SockeyeError: Model(s) require 1 factors, but 2 given (through --input and --input-factors).

awslabs / sockeye

Sequence-to-sequence framework with a focus on Neural Machine Translation based on PyTorch

Apache License 2.0

1.21k stars 323 forks source link

I've trained a Sockeye model with Source-Factoring. After I tried to train my model with the sf-file

sockeye-translate \
    --input term_001_001.en \
    --input-factors term_001_001_sf.en \
    --output term.out.bpe \
    --model term_constraint_model \
    --dtype float16 \
    --beam-size 5 \
    --batch-size 64

I received as output

SockeyeError: Model(s) require 1 factors, but 2 given (through --input and --input-factors).

What did I wrong and why can't I apply --input-factors?
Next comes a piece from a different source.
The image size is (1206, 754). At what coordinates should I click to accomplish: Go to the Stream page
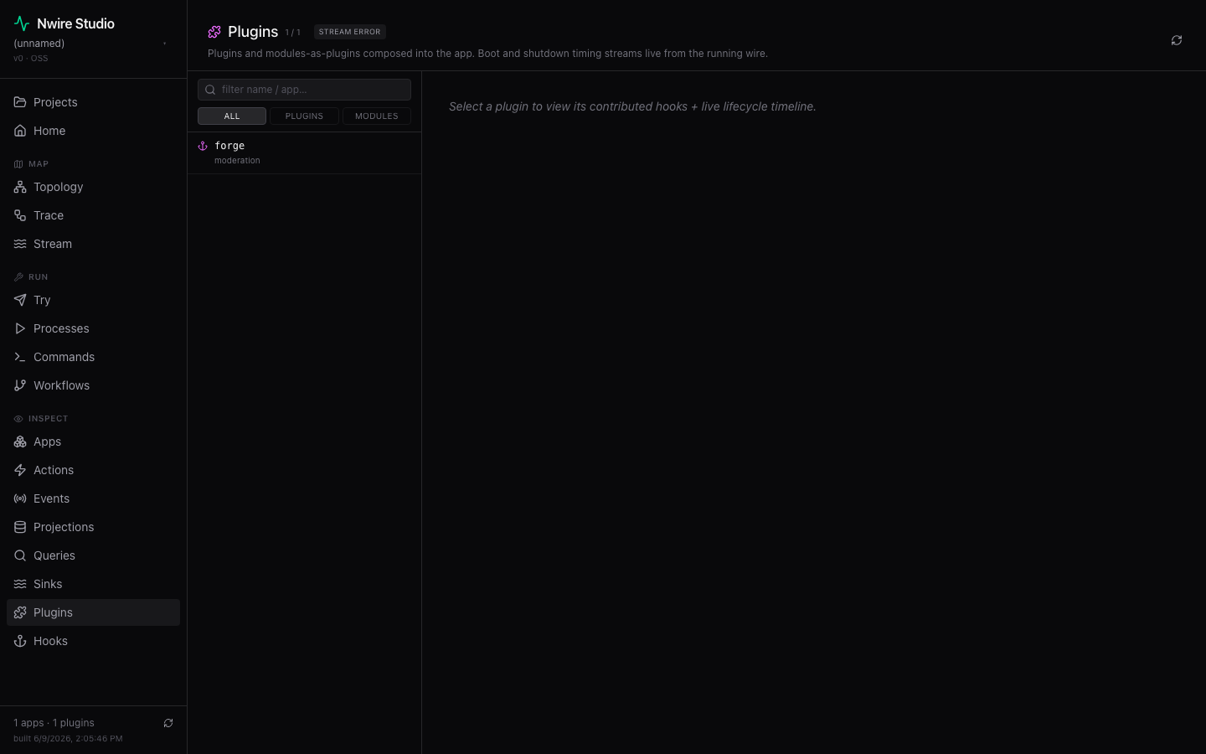[x=93, y=244]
I trained the model with this command:

sockeye-train -d prepared \
-vs examples/translation/wmt17_en_de/x_valid.en \
-vt examples/translation/wmt17_en_de/x_valid.de \
--shared-vocab \
-o term_constraint_model \
--overwrite-output \
--min-num-epochs 50 \
--max-num-epochs 100 \
--batch-size 560 \
--transformer-attention-heads 8:8 \
--transformer-activation-type 'relu':'relu' \
--transformer-dropout-act 0.1:0.1 \
--transformer-dropout-attention 0.1:0.1 \
--transformer-dropout-prepost 0.1:0.1 \
--transformer-feed-forward-num-hidden 2048:2048 \
--transformer-model-size 512 --num-layers 2:2 \
--transformer-positional-embedding-type fixed \
--transformer-preprocess n:n \
--transformer-postprocess dr:dr \
--target-factors-num-embed 1 \
--source-factors-num-embed 1 \
--dtype float32 \
--max-seq-len 101:101 \
--num-words 32302:32302 \
--num-embed 512:512 \
--label-smoothing 0.1 \
--embed-dropout 0.0:0.0 \
--loss cross-entropy \
--keep-last-params 1 \
--cache-last-best-params 1 \
--validation-source-factors examples/translation/wmt17_en_de/y_valid.en &

This is how the Sockeye-Prepared looked like:

sockeye-prepare-data \
    -s examples/translation/wmt17_en_de/x_train.en \
    -t examples/translation/wmt17_en_de/x_train.de --shared-vocab \
    -sf examples/translation/wmt17_en_de/y_train.en \
    --source-factors-use-source-vocab true \
    --word-min-count 2 --pad-vocab-to-multiple-of 8 --max-seq-len 95 \
    --num-samples-per-shard 10000000 --output prepared --max-processes $(nproc)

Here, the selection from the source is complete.